Summary of fit indices of three unidimensional IRT models.
Notes: NP = number of parameters; * p < .05.
Main analysis
When comparing the selected unidimensional IRT model with the multidimensional IRT models, it is found that the bi-factor model is the best one among all the three models as it has the lowest −2log-likelihood, AIC and BIC values, as can be seen from Table 2. Moreover, the bi-factor model has the lowest value of 0.01 for RMSEA, suggesting that this model fits the data extremely well.
Summary of fit indices of unidimensional and multidimensional IRT models.
Notes: NP = number of parameters; * p < .05.
Because the standard 2PL/GR model is nested in the TRT model, and the TRT model is nested in the bi-factor model, the significance of the difference in −2log-likelihood can be tested with a series of χ2-difference tests (du Toit, 2003) to decide which one is the best-fitting model, with degrees of freedom equal to the difference in the number of parameters. The results of the χ2-difference tests showed that the bi-factor model fit the data significantly better than the TRT model (χ2 (24) = 731, p < .05), which in turn fit the data significantly better than the standard 2PL/GR model (χ2 (6) = 9714, p < .05) (see the last three columns of Table 2). The bi-factor model, therefore, was chosen as the final model for the present study. This suggested on one hand, that the secondary dimension was strong enough to cause local item dependence between items within a testlet; on the other hand, that the constraints imposed by the TRT model on the slope parameters were too stringent.
Nonetheless, in an operational context, it seems to be common to either apply the unidimensional IRT model ignoring the testlet structure or apply the more specialized TRT model to do item analysis, so it is worth the effort to examine the consequences of applying the worse-fitting model in testlet-based assessment. Next, item parameter estimates, person ability estimates and standard errors of these estimates obtained from the standard 2PL/GR and TRT models would be compared with those obtained from the best fitting model – the bi-factor model, respectively.
Item parameter estimates
Intercept. 2
The item intercept parameter is negatively associated with the difficulty parameter of the item (Reckase, 2009). Generally, the higher the item intercept estimate is, the easier the item is. The left panel of Figure 1 depicts the relationship between the intercept parameter estimates obtained from the standard 2PL/GR model (UNI-c) and the bi-factor model (BIF-c). As can be seen from the figure, the item intercept parameters estimated from these two models are highly correlated (r = .98). This suggests that item intercept estimates are unaffected by local dependence between items within testlets and the current unidimensional IRT model is sufficient for this purpose. In a similar vein, the right panel of Figure 1 shows a similar trend, indicating that applying the TRT model does not result in any obvious inaccuracy in the intercept parameter estimates.

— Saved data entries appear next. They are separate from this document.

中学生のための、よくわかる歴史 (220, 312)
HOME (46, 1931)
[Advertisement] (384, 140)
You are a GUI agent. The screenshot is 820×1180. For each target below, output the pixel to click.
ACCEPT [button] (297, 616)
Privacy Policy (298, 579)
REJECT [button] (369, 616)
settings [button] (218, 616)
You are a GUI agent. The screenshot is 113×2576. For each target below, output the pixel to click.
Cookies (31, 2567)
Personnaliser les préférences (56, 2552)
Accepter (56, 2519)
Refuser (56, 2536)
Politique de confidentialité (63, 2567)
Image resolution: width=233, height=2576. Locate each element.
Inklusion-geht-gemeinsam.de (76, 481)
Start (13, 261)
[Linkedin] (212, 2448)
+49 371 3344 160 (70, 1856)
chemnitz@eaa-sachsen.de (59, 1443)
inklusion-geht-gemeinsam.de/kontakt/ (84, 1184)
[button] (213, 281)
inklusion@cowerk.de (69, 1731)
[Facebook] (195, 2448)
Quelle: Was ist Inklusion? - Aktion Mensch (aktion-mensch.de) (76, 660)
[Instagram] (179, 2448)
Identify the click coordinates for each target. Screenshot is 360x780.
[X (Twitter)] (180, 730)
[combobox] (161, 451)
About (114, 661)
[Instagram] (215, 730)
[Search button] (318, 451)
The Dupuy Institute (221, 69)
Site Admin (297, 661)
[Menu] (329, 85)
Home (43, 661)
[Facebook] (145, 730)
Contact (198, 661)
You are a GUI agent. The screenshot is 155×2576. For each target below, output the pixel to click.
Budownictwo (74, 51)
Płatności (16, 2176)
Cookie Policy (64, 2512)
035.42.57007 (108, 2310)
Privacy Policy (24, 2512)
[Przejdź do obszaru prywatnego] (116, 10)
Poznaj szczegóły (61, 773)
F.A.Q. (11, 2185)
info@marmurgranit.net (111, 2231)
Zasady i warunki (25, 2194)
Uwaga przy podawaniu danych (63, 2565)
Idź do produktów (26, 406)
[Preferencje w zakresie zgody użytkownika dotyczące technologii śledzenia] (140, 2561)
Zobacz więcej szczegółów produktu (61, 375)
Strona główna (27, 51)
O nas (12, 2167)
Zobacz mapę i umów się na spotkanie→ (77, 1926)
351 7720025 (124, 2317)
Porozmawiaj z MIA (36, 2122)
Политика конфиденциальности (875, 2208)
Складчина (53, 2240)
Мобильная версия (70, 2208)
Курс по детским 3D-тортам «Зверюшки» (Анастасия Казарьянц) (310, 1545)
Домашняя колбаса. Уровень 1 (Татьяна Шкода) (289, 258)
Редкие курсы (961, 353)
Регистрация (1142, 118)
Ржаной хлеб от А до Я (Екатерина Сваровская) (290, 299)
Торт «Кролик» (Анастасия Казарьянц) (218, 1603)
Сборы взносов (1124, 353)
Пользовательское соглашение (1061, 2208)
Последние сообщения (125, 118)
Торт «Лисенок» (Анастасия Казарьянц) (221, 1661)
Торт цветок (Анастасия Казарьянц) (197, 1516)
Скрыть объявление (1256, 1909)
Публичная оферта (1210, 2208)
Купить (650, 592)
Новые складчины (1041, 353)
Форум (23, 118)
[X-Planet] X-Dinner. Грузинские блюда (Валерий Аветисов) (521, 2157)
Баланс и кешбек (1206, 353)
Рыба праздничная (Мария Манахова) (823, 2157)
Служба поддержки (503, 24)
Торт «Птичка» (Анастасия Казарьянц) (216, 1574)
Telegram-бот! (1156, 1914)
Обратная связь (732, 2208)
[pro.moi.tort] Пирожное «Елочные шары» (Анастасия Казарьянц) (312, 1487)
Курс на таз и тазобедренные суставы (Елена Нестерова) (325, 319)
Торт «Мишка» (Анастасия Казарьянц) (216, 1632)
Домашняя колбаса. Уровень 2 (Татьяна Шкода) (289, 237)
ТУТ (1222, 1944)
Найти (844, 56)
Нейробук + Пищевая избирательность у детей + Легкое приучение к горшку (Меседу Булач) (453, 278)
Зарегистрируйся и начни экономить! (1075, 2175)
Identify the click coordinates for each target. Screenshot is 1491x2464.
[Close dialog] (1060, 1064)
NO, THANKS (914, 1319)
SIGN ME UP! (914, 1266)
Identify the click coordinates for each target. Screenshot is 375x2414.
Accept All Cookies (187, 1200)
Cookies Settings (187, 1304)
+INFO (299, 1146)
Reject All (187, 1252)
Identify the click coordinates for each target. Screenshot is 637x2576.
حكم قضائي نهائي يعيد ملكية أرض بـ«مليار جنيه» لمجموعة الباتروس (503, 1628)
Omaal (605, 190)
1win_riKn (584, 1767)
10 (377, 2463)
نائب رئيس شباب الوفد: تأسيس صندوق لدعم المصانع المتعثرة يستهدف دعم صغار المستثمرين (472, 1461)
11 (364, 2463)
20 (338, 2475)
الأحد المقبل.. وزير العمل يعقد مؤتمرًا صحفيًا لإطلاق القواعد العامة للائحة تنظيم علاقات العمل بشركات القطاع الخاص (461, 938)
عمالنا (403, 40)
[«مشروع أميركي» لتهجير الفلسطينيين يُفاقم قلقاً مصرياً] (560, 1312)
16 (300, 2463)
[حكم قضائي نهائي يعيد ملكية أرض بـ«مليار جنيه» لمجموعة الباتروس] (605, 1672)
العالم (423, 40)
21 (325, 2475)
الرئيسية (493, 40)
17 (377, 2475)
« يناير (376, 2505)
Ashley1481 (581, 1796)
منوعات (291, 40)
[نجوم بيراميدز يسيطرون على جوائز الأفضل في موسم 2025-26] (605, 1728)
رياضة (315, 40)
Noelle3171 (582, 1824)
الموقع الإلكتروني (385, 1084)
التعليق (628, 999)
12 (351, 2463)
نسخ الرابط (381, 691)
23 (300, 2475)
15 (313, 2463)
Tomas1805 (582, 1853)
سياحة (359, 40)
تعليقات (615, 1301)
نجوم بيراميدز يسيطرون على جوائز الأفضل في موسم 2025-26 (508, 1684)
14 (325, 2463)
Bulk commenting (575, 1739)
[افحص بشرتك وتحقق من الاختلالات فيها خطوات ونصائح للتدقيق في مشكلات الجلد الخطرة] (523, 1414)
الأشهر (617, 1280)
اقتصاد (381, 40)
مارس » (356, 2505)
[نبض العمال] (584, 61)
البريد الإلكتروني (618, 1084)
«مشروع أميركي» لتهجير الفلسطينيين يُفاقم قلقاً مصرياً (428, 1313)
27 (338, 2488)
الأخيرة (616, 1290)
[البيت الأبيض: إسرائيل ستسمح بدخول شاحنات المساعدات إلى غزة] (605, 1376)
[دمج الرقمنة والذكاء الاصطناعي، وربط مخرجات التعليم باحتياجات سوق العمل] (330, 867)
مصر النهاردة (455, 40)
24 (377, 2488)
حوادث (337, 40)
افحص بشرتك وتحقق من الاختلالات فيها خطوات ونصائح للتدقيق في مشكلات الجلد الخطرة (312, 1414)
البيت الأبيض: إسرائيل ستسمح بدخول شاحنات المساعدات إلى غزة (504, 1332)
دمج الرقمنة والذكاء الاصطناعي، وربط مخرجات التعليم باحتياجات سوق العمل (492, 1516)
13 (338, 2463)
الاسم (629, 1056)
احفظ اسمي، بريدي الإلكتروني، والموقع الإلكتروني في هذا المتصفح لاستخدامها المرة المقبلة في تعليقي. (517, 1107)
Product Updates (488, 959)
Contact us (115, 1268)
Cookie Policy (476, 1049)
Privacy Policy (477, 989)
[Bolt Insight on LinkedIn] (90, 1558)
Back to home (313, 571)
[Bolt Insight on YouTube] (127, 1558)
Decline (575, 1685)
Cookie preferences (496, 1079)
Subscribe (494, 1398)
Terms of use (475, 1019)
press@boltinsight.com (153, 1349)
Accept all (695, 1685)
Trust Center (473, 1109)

Comparison of the intercept parameter estimates from three models.
Slope
The item slope parameter has the same interpretations as the discrimination parameter of the item. The higher the item slope parameter is, the more discriminating the item is. Figure 2 depicts the relationship between the slope/discrimination parameter estimates obtained from the three models. Unlike the intercept parameter estimates, the slope/discrimination parameter estimates (with respect to the general trait) are correlated at a medium level (r = .55) for the standard 2PL/GR and bi-factor models, and at a slightly higher level (r = .78) for the TRT and bi-factor models, suggesting that applying the worse-fitting models may result in a large inaccuracy in estimates of item slope/discrimination parameters. Note that there is an extreme outlier above the reference line in both panel (a) and panel (b), while below the reference line five outliers are evident in panel (a) but not in panel (b), which are found to be correspondent with the five items in the paragraph-reorganization task.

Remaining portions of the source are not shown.